Zadania do wykonania:
A: Kto według tekstu o historii yerba mate odkrył właściwości tej rośliny?
B: Napisz dalszy ciąg tekstu o historii yerba mate, zaczynając po jego ostatnim zdaniu.

━━━━━ Wybrany fragment

Od sekretnego ziela Indian po narodowy napój milionów ludzi. Kto spopularyzował yerba mate?
Jeżeli interesuje Was historia yerba mate, z pewnością wiecie, że odkrywcami jej właściwości była rdzenna ludność Paragwaju z plemienia Guarani. Trudniej jednak znaleźć informacje o tym, jak z cenionej lokalnie “cudownej rośliny” urosła ona do rangi symbolu i nieodłącznego elementu codzienności milionów mieszkańców Ameryki Południowej. W ogromnym stopniu przyczynili się do tego… jezuiccy misjonarze!
Redukcje jezuickie. Utopia, która istniała naprawdę!

━━━━━━━━━━
━━━━━ Zapisane dane

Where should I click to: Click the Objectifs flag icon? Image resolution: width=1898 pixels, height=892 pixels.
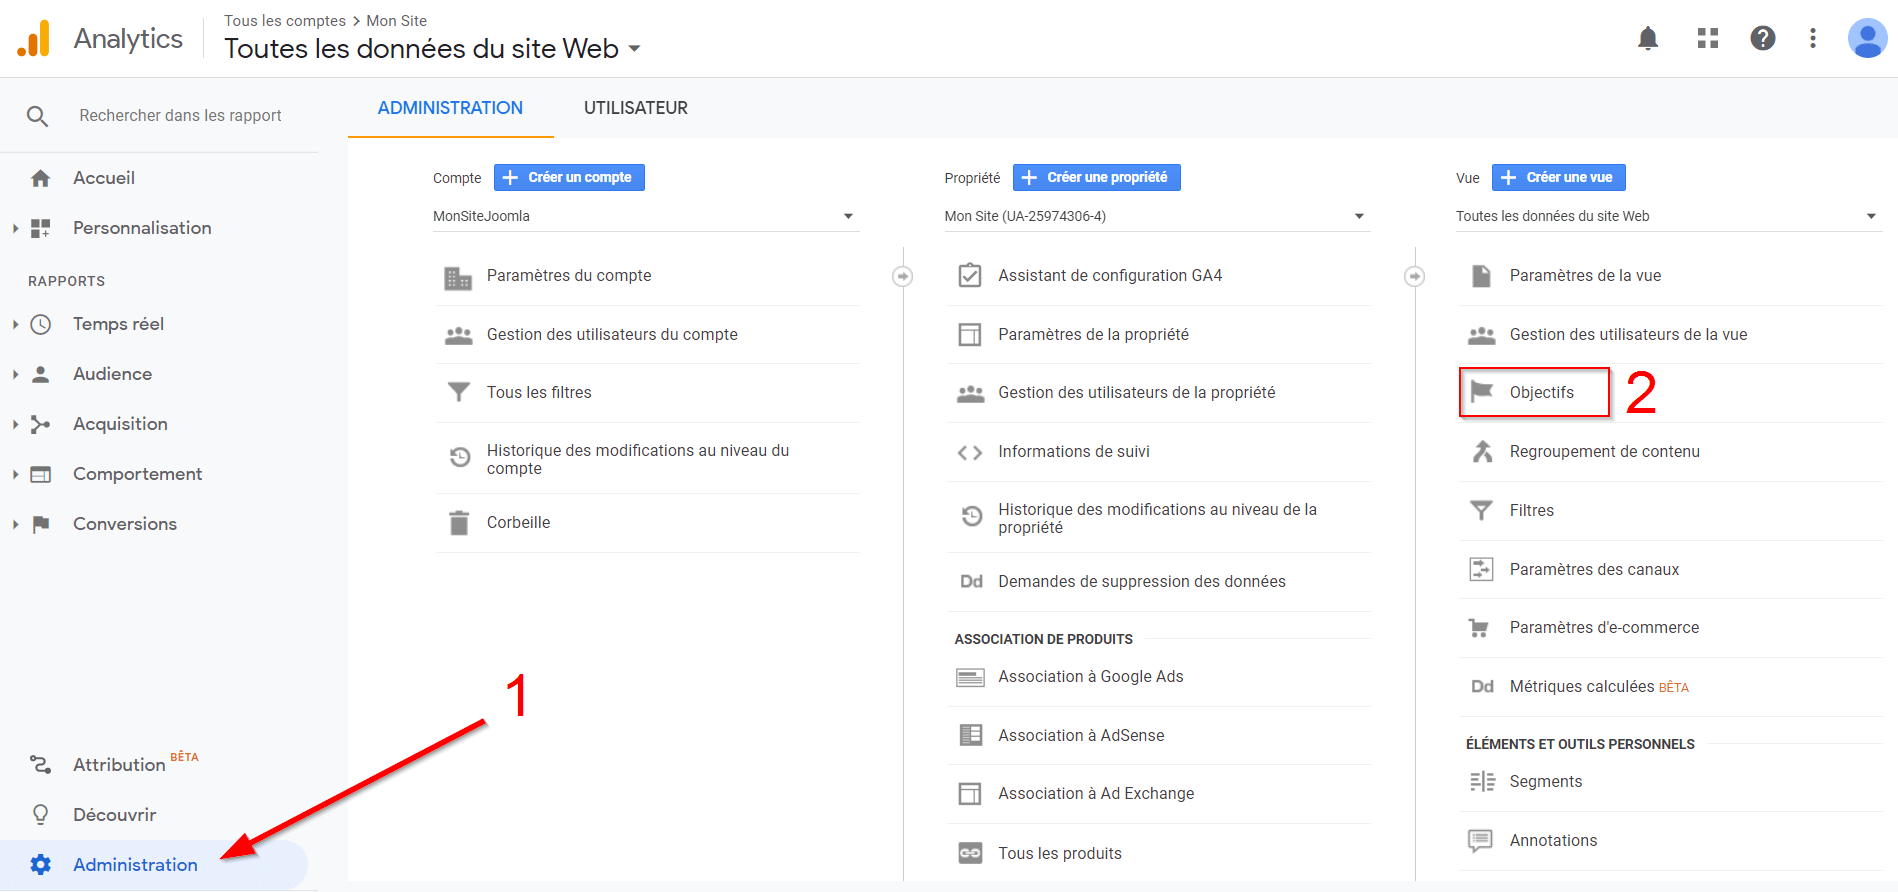click(1482, 392)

━━━━━━━━━━

Odpowiedzi do ćwiczenia:
A: Rdzenna ludność Paragwaju z plemienia Guarani.

B:
Naturalnym obszarem występowania ostrokrzewu paragwajskiego są terytoria współczesnych brazylijskich stanów Rio Grande, Santa Catalina i Parana, argentyńskiej prowincji Misiones oraz wschodniej części dzisiejszego Paragwaju. Po przybyciu Europejczyków, historia tych ziem potoczyły się nieco inaczej niż w przypadku innych kolonii. Nie były rządzone twardą ręką jak choćby ówczesny Meksyk i Peru, a szczególnie wpływową grupą stali się nie konkwistadorzy, lecz jezuiccy misjonarze. To właśnie z ich inicjatywy powstały tzw. redukcje, samowystarczalne indiańskie społeczności zorganizowane wedle idei równości, współpracy i szeroko pojętej sprawiedliwości społecznej. Pokojowe nastawienie zakonników sprawiło, że szybko zaskarbili sobie oni zaufanie Indian. Ci zaś wtajemniczyli ich w swój największy sekret; mityczną roślinę, której listki pozwalały im uśmierzyć głód, poprawić koncentrację i dodać niezbędnej energii. Mowa oczywiście o yerba mate.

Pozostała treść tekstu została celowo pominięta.